Every CEO and banker would like to assess the risk and returns associated with large investment decisions prior to committing capital in the proposed project. Undertaking feasibility study is the only objective measure available to identify and size various risks and rewards in a potential project so that informed decision can be taken to mitigate risks. Given the many intangible and unknown factors coming into play in setting up of a project, it is necessary for all the decision makers to get a handle about the future probabilities. Feasibility has three main components: –

Market potential assessment: What is the total market size and what is the opportunity available?

Capital Cost assessment – What is the total cost required for setting up the plant?

Financial Feasibility and Monetary Returns – How many years to pay back investment? What is the total returns expected?

Feasibility assessment is both an art and science. It requires experience, calculated risk as well as tact to approach the issues of unknown future. A misstep can result in big losses so multiple scenarios are built in on the way to handle evolving scenario.
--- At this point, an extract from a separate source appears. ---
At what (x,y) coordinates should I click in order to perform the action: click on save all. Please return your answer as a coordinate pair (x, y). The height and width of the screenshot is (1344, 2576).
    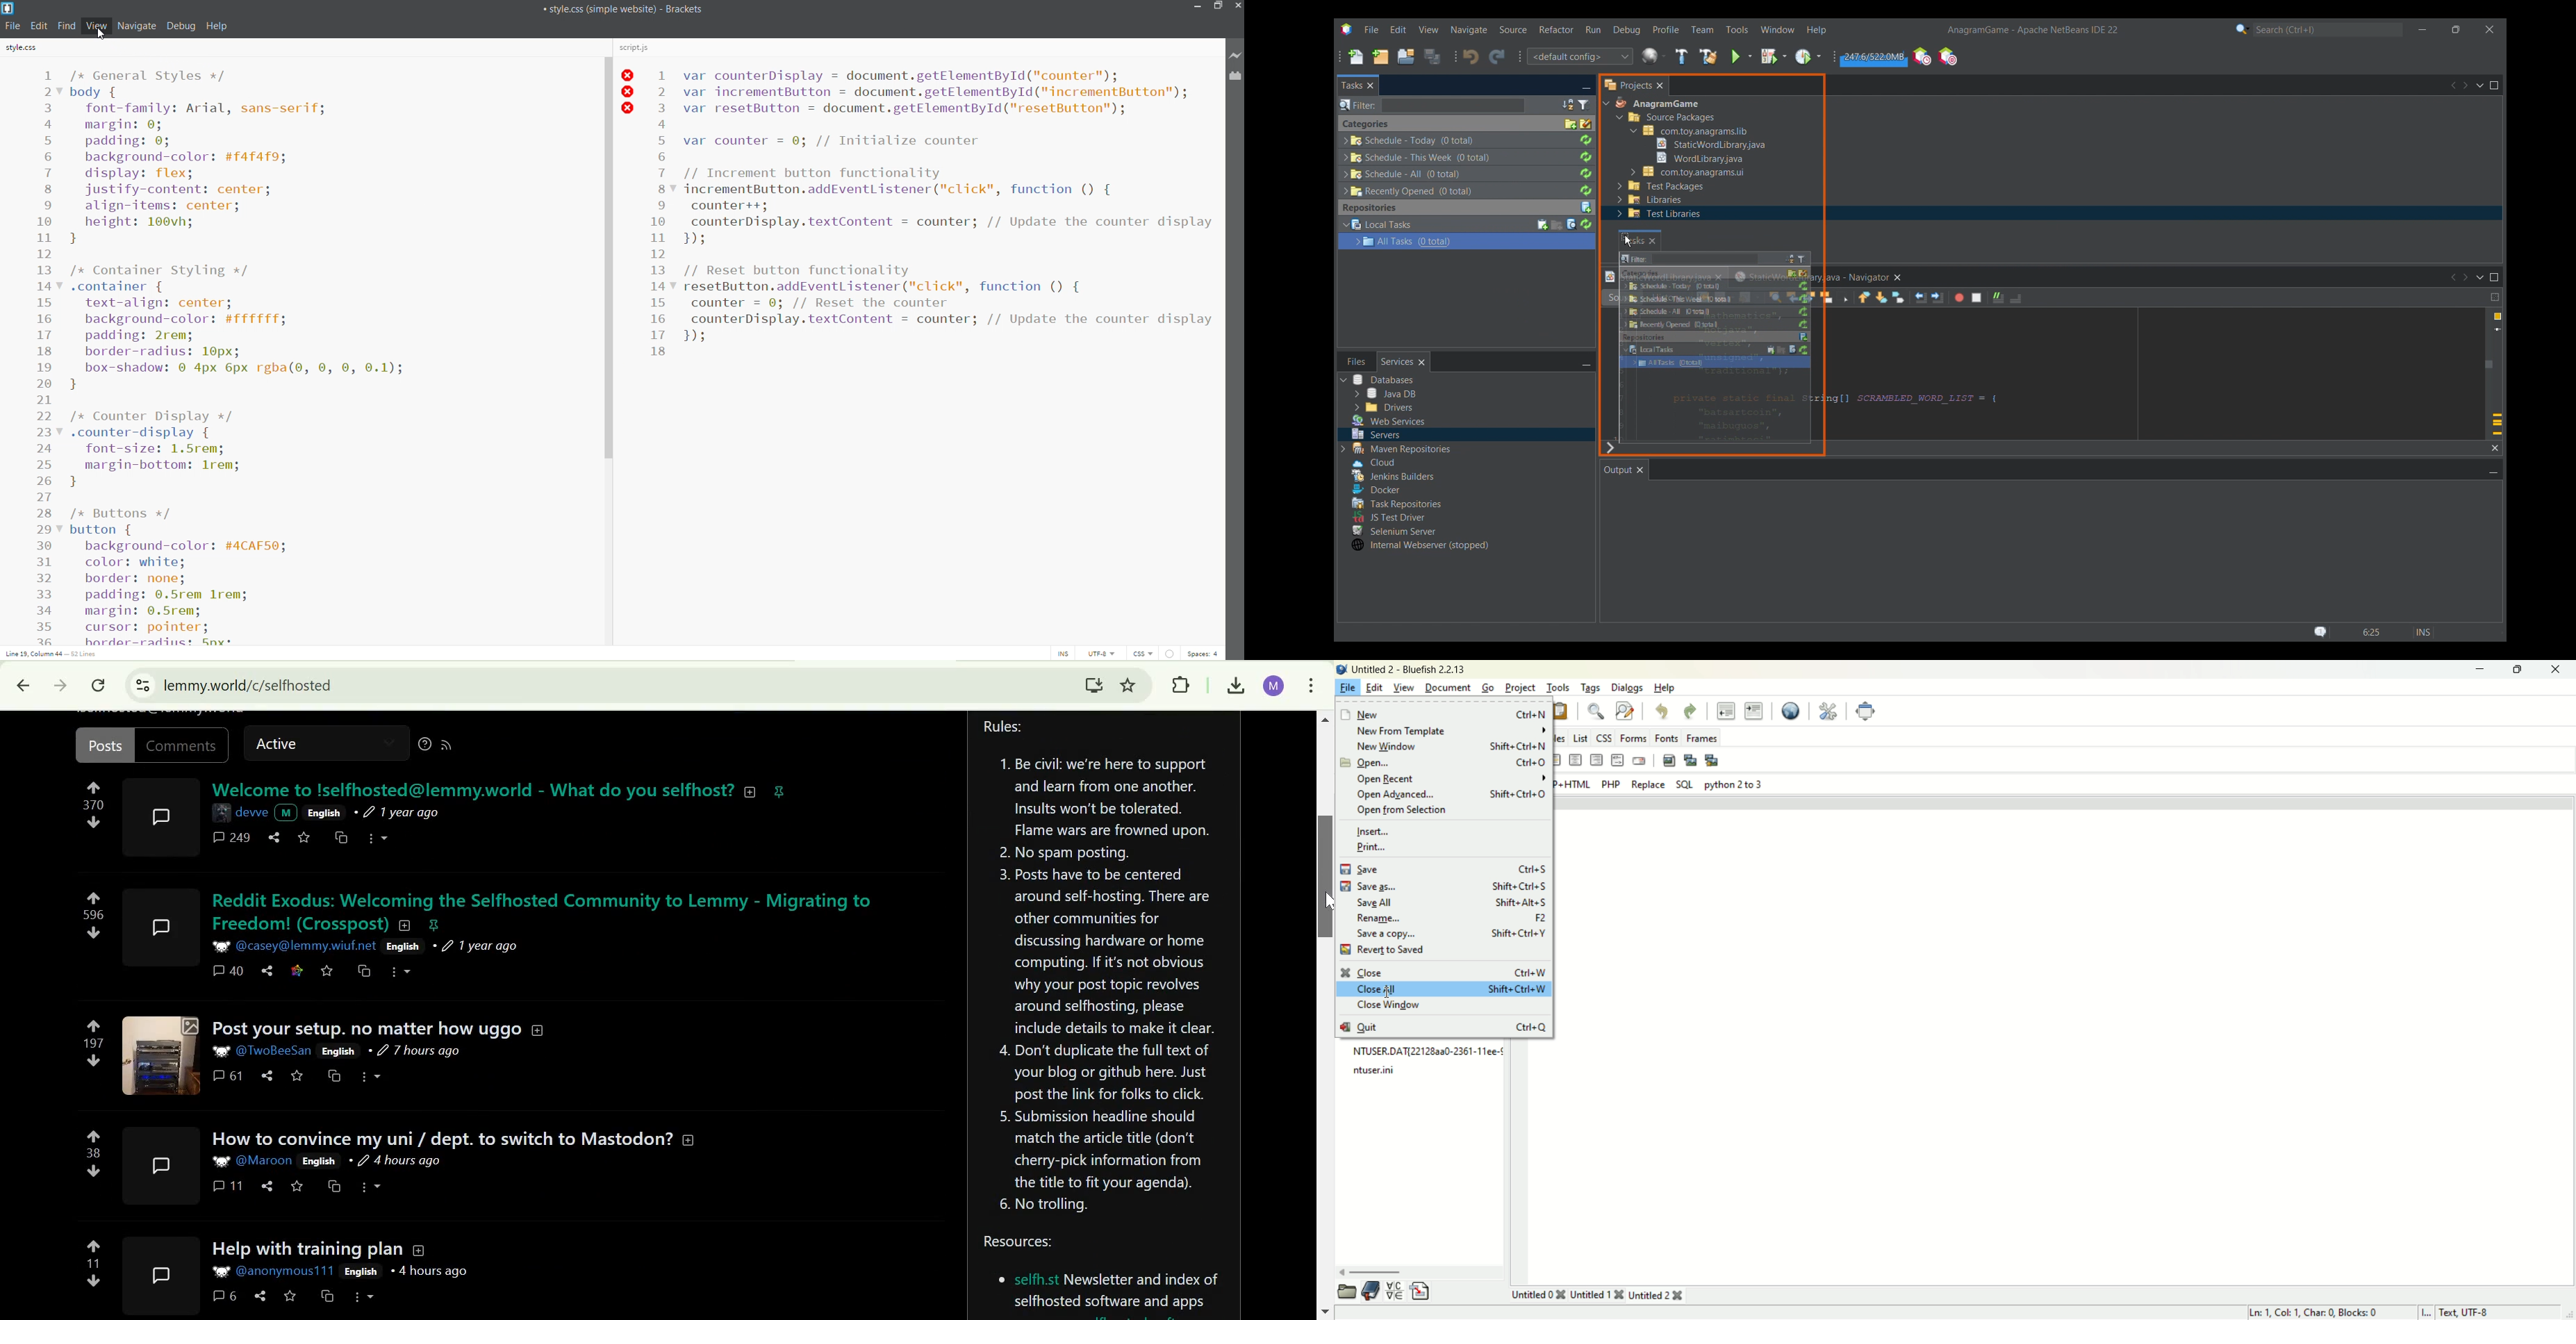
    Looking at the image, I should click on (1453, 902).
It is necessary to comprehend the project magnitude and role of multiple stakeholders involved in the execution stage as well as in the steady state of the project life cycle. It is equally important to grasp the ground reality for assessing demand supply scenario and how it is likely to evolve in the future. It is in this stage where domain understanding and experience comes into play. Using inputs from other modules, financial analyst needs to deploy creativity and tact to simulate multiple scenarios and develop cost effective yet practical capital structure. This is critical to ensure the project is financially bankable, profitable, sustainable so as to provide adequate risk adjusted returns to all those stakeholders involved in the project. Multiple financial metrics and valuation approaches are used to objectively define and measure potential risk and returns so as to guide financiers on what should be the interest rate to be charged for the risk and for securing the principal. Similarly, promoters would be able to assess whether the returns commensurate the risk and effort and should he proceed ahead in committing his investment. AGR’s domain and financial experts use proprietary framework to assess project viability in a comprehensive manner thereby prepare promoters and bankers to anticipate surprise and not taken by surprise.